The Miami Heat have the ignominious distinction of being the most expensive team to ever miss the NBA playoffs. With a roster that may be locked in for at least another year, not much in the way of youth in development, and a number of teams below them in the Eastern Conference standings who could be poised to make a leap in the hierarchy (chief among them the New York Knicks), the outlook may be bleak for them to avoid that fate again in 2019-20.
The status quo may be grim, but there are scenarios where the Heat could find themselves with a sudden influx of salary cap flexibility. These hinge entirely upon whether both Goran Dragic and Hassan Whiteside choose to return to South Beach or decline their player options for the coming season.
If Dragic and Whiteside both opt out, their combined $46.3 million would come off the books for the coming season, a number which gets them well under the $109 million salary cap and reduces their cap number to $82.7 million in guaranteed salaries. That’s a substantial number, giving the Miami Heat $26.27 million in space, but it’s not enough to woo a superstar who can get a max contract.
In 2019, a player entering his sixth season (or earlier) will have a max first year salary of $27.25 million, while a player with between six and nine years experience will have a max first year salary of $32.7 million.
Either way, it’s likely not going to be enough to get the attention of a player like Jimmy Butler or Tobias Harris, or (dare we hope) a Kevin Durant or Klay Thompson, but it’s close.
The best way for the Heat to clear the decks to their fullest potential, assuming Dragic and Whiteside both opt out (remember, the best outcome is for them to both opt in or both opt out, because one player alone opting out doesn’t even get them any notable cap space) would be to stretch and waive Ryan Anderson‘s $21.26 million contract.
Anderson and the Miami Heat agreed to reduce his guaranteed salary to just $15.6 million, meaning that if the Heat do waive and stretch him, his cap number would drop from $21.26 million to just $5.2 million. According to the stretch provision, any player stretched has their remaining guaranteed salary divided by the number of years remaining doubled plus one, so this divides the $15.6 million guaranteed amount in thirds.

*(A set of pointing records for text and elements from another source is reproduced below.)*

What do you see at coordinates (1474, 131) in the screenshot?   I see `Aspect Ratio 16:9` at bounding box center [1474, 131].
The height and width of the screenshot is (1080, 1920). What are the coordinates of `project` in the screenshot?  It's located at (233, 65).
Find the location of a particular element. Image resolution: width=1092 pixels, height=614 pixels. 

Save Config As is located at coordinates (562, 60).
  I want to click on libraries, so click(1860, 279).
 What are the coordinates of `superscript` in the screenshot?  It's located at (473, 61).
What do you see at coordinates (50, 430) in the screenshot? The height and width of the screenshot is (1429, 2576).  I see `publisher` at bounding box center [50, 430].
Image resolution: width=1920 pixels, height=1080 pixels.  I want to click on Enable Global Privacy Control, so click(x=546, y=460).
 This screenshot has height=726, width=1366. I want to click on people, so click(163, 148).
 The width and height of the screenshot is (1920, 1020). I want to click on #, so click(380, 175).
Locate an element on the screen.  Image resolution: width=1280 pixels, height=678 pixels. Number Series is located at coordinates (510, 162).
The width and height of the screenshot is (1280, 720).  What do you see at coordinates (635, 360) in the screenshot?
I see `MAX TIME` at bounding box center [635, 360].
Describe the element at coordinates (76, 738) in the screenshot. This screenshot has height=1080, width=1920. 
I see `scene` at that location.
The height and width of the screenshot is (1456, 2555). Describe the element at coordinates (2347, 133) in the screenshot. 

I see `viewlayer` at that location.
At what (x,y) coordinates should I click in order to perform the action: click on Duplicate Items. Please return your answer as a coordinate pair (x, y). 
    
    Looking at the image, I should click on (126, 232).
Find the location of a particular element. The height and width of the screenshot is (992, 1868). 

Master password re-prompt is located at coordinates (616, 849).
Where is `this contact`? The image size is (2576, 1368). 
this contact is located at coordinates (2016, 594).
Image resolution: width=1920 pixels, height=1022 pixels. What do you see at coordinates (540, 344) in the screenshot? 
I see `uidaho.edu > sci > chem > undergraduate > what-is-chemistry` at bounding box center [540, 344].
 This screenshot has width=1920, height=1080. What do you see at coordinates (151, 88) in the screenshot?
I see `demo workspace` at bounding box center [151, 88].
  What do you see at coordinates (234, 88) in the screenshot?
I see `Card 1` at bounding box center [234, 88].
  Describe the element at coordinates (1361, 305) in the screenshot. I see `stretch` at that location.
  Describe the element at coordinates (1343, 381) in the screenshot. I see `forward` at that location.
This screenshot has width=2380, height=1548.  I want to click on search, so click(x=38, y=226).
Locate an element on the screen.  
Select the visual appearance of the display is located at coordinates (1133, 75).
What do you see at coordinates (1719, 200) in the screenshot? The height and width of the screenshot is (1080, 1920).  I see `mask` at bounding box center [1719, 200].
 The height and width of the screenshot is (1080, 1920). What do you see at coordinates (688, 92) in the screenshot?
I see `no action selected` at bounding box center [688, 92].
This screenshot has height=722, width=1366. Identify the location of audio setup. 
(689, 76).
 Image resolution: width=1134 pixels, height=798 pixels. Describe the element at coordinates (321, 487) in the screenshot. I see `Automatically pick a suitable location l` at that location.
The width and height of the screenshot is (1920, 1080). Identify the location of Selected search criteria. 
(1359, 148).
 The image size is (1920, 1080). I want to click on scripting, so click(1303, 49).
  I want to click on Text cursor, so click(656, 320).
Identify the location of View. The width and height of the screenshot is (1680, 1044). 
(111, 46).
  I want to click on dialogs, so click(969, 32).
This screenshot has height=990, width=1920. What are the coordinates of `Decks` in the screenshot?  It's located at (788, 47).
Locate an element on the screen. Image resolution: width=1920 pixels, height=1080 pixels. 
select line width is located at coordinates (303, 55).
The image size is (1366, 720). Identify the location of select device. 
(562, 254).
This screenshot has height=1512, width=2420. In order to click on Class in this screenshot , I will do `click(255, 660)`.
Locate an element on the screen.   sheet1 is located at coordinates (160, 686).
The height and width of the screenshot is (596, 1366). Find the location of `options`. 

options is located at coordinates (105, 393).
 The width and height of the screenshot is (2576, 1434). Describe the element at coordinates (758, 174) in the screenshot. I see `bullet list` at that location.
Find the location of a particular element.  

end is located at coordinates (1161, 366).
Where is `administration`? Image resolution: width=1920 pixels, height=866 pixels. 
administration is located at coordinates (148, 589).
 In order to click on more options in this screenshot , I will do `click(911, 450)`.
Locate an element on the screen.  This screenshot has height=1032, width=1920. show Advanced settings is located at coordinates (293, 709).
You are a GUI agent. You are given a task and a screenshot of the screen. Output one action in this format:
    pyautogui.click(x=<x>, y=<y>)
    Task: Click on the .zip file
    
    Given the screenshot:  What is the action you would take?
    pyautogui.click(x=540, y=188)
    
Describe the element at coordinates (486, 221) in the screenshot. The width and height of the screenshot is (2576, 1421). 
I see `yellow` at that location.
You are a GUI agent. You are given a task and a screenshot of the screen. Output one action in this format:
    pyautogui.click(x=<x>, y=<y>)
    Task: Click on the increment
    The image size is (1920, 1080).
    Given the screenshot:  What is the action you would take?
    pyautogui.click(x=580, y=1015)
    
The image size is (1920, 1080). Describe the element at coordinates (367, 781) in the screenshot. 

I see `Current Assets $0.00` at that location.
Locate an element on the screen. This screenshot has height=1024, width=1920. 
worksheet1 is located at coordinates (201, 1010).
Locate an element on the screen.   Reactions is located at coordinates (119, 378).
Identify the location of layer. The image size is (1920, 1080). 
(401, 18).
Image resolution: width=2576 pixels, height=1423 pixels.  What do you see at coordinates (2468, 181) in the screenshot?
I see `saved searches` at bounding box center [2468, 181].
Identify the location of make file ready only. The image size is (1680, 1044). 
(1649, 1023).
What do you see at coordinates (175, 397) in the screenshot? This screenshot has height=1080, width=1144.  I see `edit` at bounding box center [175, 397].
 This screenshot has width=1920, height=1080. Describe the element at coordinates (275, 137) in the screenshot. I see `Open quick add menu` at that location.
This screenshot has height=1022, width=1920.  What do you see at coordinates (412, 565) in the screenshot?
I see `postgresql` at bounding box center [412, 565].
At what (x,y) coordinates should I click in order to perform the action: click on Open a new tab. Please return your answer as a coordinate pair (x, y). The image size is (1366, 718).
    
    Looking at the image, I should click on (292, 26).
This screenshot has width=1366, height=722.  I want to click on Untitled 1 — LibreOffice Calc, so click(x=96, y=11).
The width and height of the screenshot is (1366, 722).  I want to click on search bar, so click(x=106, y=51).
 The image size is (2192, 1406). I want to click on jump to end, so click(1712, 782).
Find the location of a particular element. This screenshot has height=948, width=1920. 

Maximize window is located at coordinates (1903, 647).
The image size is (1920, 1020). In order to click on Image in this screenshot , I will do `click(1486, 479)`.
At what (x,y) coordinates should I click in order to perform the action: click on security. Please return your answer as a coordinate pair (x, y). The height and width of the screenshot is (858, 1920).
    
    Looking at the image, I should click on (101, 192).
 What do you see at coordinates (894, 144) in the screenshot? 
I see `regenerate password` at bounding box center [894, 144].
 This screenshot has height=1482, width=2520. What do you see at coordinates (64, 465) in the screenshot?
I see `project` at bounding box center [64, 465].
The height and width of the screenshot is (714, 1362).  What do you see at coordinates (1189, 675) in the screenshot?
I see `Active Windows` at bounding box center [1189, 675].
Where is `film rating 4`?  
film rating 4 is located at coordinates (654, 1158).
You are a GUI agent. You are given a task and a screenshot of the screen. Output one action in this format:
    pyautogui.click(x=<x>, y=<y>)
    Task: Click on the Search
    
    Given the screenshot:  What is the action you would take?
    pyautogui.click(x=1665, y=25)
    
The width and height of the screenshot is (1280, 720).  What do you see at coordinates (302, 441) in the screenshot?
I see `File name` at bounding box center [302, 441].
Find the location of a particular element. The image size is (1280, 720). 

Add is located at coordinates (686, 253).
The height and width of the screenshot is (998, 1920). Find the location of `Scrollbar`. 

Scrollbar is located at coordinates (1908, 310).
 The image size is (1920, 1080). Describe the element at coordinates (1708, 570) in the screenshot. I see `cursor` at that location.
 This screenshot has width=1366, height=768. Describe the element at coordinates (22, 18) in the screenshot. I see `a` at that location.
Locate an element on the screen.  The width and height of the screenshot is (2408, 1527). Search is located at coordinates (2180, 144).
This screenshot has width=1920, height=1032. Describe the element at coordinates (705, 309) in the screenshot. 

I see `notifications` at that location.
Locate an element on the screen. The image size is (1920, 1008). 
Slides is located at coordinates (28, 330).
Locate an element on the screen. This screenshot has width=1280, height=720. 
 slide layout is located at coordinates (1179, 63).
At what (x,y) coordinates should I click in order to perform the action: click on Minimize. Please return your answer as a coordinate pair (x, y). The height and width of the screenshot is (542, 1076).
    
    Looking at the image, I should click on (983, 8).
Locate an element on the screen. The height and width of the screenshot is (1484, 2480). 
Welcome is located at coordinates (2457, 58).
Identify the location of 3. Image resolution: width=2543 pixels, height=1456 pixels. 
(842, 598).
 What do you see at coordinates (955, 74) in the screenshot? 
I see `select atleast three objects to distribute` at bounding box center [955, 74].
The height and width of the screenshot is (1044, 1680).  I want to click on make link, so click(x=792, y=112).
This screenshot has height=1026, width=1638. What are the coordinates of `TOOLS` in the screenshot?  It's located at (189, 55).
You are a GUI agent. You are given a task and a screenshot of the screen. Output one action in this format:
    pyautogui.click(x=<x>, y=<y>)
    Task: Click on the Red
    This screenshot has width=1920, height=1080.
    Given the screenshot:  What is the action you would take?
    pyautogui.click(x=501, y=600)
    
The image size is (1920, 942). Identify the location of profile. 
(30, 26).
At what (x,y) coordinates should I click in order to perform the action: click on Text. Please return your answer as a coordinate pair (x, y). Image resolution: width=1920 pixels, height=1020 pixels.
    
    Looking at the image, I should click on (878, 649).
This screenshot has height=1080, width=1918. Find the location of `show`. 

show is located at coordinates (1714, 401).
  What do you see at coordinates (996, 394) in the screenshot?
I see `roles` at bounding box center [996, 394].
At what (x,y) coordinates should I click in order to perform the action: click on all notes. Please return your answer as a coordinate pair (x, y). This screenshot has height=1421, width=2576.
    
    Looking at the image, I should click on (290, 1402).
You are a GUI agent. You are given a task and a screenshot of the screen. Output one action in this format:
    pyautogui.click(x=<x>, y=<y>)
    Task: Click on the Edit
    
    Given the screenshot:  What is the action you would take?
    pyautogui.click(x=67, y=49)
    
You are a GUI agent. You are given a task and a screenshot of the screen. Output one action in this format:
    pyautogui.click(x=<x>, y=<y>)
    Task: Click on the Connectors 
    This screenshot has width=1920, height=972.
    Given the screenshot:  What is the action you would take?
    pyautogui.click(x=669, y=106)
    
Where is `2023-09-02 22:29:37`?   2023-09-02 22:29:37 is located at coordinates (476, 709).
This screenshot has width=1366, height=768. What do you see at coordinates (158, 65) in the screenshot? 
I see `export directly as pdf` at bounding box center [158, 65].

This would be paid out to Anderson, but the hit on the cap would then be $5.2 million in each of the next three seasons, and the extra $16 million in cap savings would mean the Heat would have $42.3 million to spend in free agency this summer, more than enough even for Kevin Durant’s 10-year-plus first year max salary of $38.5 million.
Again, the only reason to stretch out the remainder of Anderson’s contract would be to maximize existing cap space gained from the opt outs of Dragic and Whiteside, so if the do in fact opt out this summer, expect Ryan Anderson to be subsequently waived and stretched in the immediate aftermath.